L‘allenamento in gravidanza fa parte di quelle attività ginniche che vengono classificate come “situazioni particolari”.
Altro non sono che stati di forma che non rappresentano patologie, ma necessitano di alcuni accorgimenti specifici al fine di non compromettere la salute del soggetto.
La gravidanza, come sappiamo, è un periodo particolarmente delicato per una donna, sia dal punto di vista fisico che psicologico e proprio per questo motivo l’allenamento, se svolto nel modo corretto, può portare giovamento sia al corpo che alla mente.

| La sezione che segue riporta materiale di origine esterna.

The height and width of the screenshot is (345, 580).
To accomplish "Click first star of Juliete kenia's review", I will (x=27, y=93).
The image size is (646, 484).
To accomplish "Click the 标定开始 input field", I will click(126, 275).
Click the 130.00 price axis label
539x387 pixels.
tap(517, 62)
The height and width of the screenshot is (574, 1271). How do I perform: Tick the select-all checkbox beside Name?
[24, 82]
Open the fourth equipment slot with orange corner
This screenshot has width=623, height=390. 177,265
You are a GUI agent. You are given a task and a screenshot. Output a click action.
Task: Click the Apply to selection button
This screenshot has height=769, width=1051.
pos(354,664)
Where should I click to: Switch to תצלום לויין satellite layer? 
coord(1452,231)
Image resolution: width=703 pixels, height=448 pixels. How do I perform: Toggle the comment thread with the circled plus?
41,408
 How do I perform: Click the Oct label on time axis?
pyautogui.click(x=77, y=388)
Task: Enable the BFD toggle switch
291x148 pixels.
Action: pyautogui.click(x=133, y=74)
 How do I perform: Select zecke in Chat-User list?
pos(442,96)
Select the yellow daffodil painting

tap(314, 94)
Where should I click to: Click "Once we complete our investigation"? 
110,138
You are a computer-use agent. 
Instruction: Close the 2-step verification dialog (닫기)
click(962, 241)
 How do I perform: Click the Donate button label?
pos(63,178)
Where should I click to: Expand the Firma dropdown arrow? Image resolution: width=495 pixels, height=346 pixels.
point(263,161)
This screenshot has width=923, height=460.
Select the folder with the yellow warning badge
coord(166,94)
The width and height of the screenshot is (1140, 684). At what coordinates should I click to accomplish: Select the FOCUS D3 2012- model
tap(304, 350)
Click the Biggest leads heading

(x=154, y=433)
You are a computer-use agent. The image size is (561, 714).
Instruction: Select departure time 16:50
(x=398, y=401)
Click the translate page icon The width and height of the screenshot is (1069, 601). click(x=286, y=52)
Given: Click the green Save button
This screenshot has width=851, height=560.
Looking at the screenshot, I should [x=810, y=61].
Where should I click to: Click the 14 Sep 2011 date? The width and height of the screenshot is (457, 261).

Prima di procedere analizziamo alcuni degli stati caratterizzanti la gravidanza:
- Variazioni di umore legate al cambiamento ormonale: si evidenziano sia sbalzi emotivi di tristezza ed euforia, sia stati d’agitazione;
- Aumento del dispendio energetico quotidiano: la presenza del feto aumenta ovviamente l’attività metabolica di base;
- Aumento del ritmo respiratorio e della frequenza cardiaca a riposo, causati sia dalla maggiore richiesta di trasporto di ossigeno sia, con il passare del tempo, dal ridotto abbassamento del diaframma dovuto all’aumento del volume uterino;
- Aumento del peso corporeo, dettato oltre che dal nascituro, dalla placenta e dal liquido amniotico (in totale circa 6 kg), anche dall’eventuale ritenzione idrica e dall’accumulo adiposo prodotto dal cambiamento ormonale;
- Accentuazione della lordosi lombare causata dalla crescita del ventre materno, con sbilanciamento del baricentro in avanti. Questo stato non è da sottovalutare poiché può comportare lombalgie ed in casi più accentuati, vere e proprie sciatalgie;
- Lassità legamentosa: una della dinamiche più frequenti è il rilascio della sinfisi pubica che può determinare pubalgie ed in generale problemi vari di deambulazione .
In base a questa descrizione è opportuno evitare le seguenti cose:
- movimenti di impatto: a causa dell’aumento di peso e la maggior lassità legamentosa dovuta al rilascio di relaxina,attività come la corsa, i balzi o i cambi di direzione sono da evitarsi sia per mantenere l’integrità articolare, sia per evitare impatti che possono anche portare al distacco della placenta;
- allenamenti ad alta intensità: a causa dell’elevato dispendio di ossigeno di base, uno stress troppo elevato può portare ad uno stato di ipossia fetale;
- manovra di valsalva: comporta di per se stessa un aumento notevole della pressione arteriosa. Non è difficile immaginarne la pericolosità in questo caso specifico;
- rischio di caduta: come detto, per lo spostamento del baricentro, le capacità di equilibrio sono ridotte. Sottoporre la futura mamma ad esercizi di precaria stabilità è un rischio da non correre;
- ipertermia: evitare allenamenti in condizioni climatiche con temperature troppo elevate;
- posizione supina: l’aumento delle dimensioni dell’utero tende a comprimere la vena cava. Tale posizione accentuerebbe la cosa, risultando dannosa.
COSA FARE
- effettuare allenamenti al di sotto della soglia anaerobica in modo da non affaticarsi otremodo;
- se si decide di utilizzare sovraccarichi, usare pesi moderati e terminare lo sforzo prima del cedimento muscolare. È preferibile l’ausilio di macchine isotoniche al fine di non provocare troppi sforzi legati alla stabilizzazione.
- Eseguire gli addominali solo su panca inclinata o effettuare il plank, ma solo fino a che il corpo lo permette.
- Effettuare esercizi mirati alla distensione del tratto lombare, la zona più soggetta a stress a causa delle modificazioni fisiche
- curare la postura del tratto dorsale che, a causa dell’aumento del seno ed in compensazione dell’iperlordosi lombare potrebbe aumentare la curva cifotica.
Ricordiamo comunque che è sempre importante consultare un medico sia prima sia durante lo svolgimento di attività fisica e che in caso di disturbi marcati la scelta più opportuna è quella di sospendere l’allenamento.